I contratti nazionali di riferimento sono tre, e, a seconda di quello applicato, da scuola a scuola paritaria variano le buste paga. “Si va da 1.489 euro lordi previsti dal contratto Aninsei-Confindustria, a Bergamo applicato ed esempio dalla Scuola Imiberg, dall’Istituto Aeronautico Locatelli, dalla Leonardo Da Vinci e da iSchool, ai 1.829 euro lordi del contratto Agidae applicato nelle scuole cattoliche” proseguono Cubito e Bettoni. “Un divario rispetto alle scuole pubbliche davvero marcato: i docenti della scuola statale percepiscono 2.136 euro lordi mensili. Si tratta di una differenza fino a 647 euro in meno nel caso del contratto meno tutelante, Aninsei-Confindustria, che è abbastanza diffuso. Si tenga anche conto che nelle scuole paritarie il contratto a tempo determinato dei docenti si conclude al termine delle attività didattiche il 30 giugno, in molti casi il 10 giugno”.

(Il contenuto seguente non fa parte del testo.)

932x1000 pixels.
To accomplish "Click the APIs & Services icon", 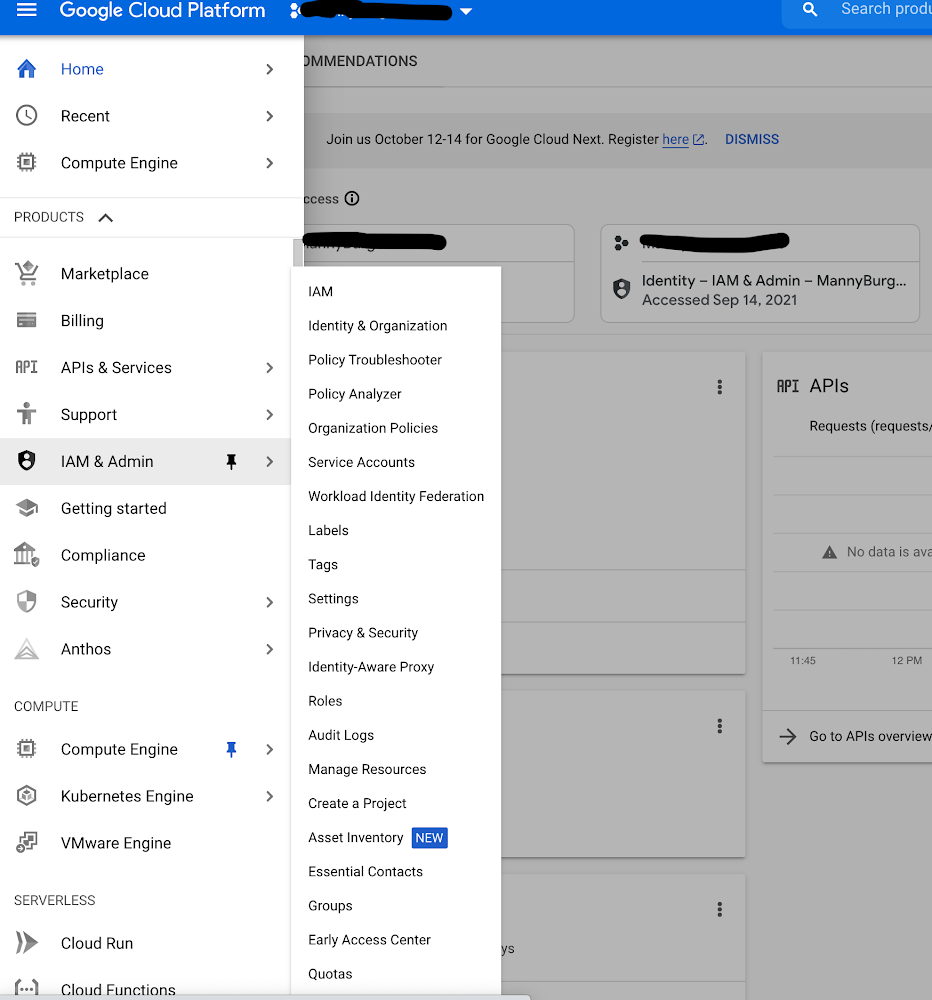I will click(x=26, y=367).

Sul fronte precarietà, prosegue Antonio Bettoni, “la normativa vigente prevede che tutte le scuole paritarie debbano comunicare alle organizzazioni sindacali il numero dei contratti a tempo determinato, che non può superare il 30%. Alcune scuole però convocano noi organizzazioni sindacali per chiedere di concordare una deroga a questa regola, in quanto non trovano persone abilitate, problema diffuso nel mondo della scuola in generale. Negli anni si sono modificati i meccanismi per il conseguimento del titolo per insegnare, ed è indubbio che occorra attivare percorsi abilitanti, sia per le statali che per le paritarie. Comunque, esistono anche casi estremi – pur previsti dalla legge – in cui vengono stipulati contratti di Co.co.co, dunque nemmeno a tempo determinato”.

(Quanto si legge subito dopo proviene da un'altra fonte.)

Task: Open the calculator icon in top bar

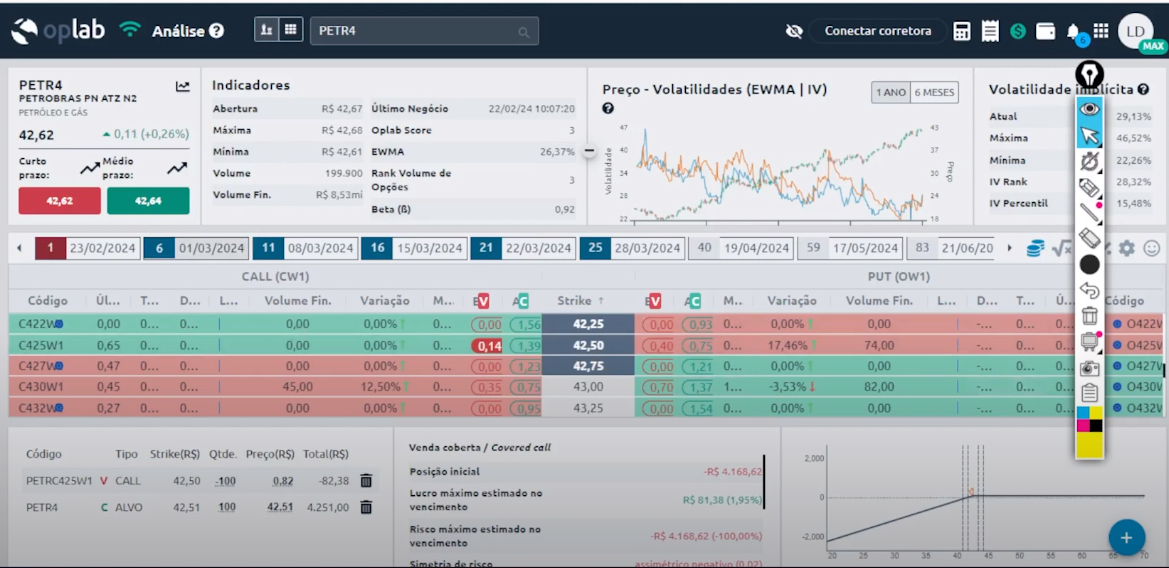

“Come CGIL da tempo stiamo cercando di rendere omogenei i contratti delle scuole paritarie, e di farlo al rialzo, prendendo come riferimento per diritti e stipendio il contratto più favorevole dei tre” conclude il segretario generale Cubito. “Ci scontriamo, tuttavia, con la resistenza della controparte degli istituti consorziati ad Aninsei-Confindustria. Eppure un miglioramento delle condizioni contrattuali di questi docenti sarebbe un vantaggio anche per le scuole paritarie stesse, per avere più qualità e trattenere lavoratori che invece, appena possono, se vanno altrove a cercare una situazione lavorativa migliore”.

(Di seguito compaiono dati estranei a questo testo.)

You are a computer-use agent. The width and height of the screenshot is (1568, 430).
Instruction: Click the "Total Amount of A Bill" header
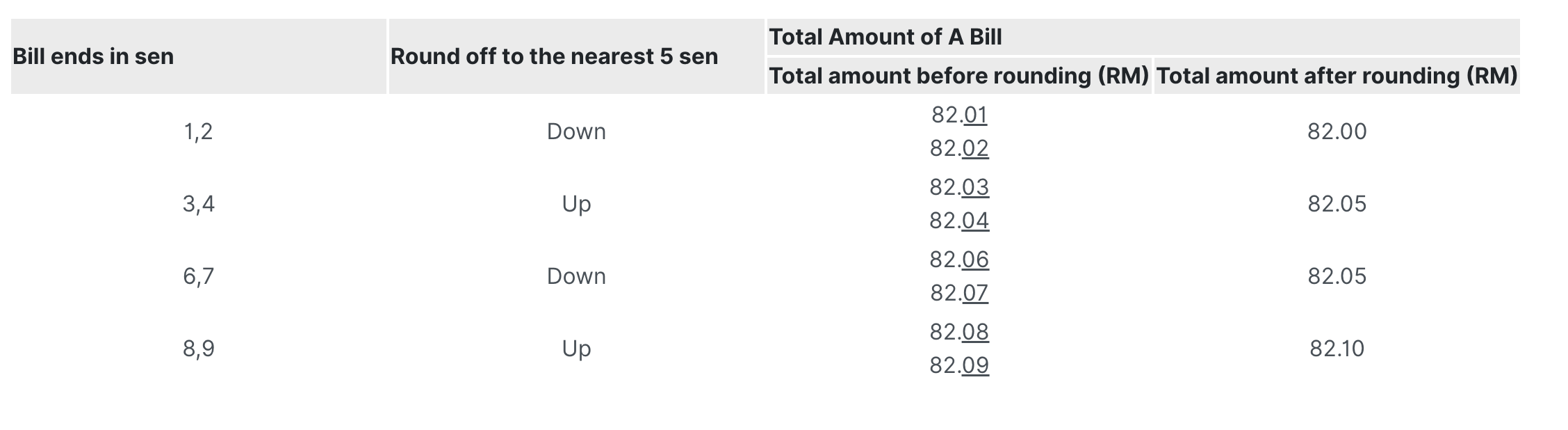(x=885, y=37)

Secondo gli ultimi dati Istat disponibili che risalgono al 2021, nella provincia di Bergamo le scuole paritarie sono in totale 330, per la maggioranza dell’infanzia (221). Come già detto quelle secondarie di secondo grado – di cui ci occupiamo in questo comunicato – sono 49. In totale, frequentano scuole paritarie di ogni ordine e grado 28.563 bambini e ragazzi (di cui 16.379 nelle scuole dell’infanzia).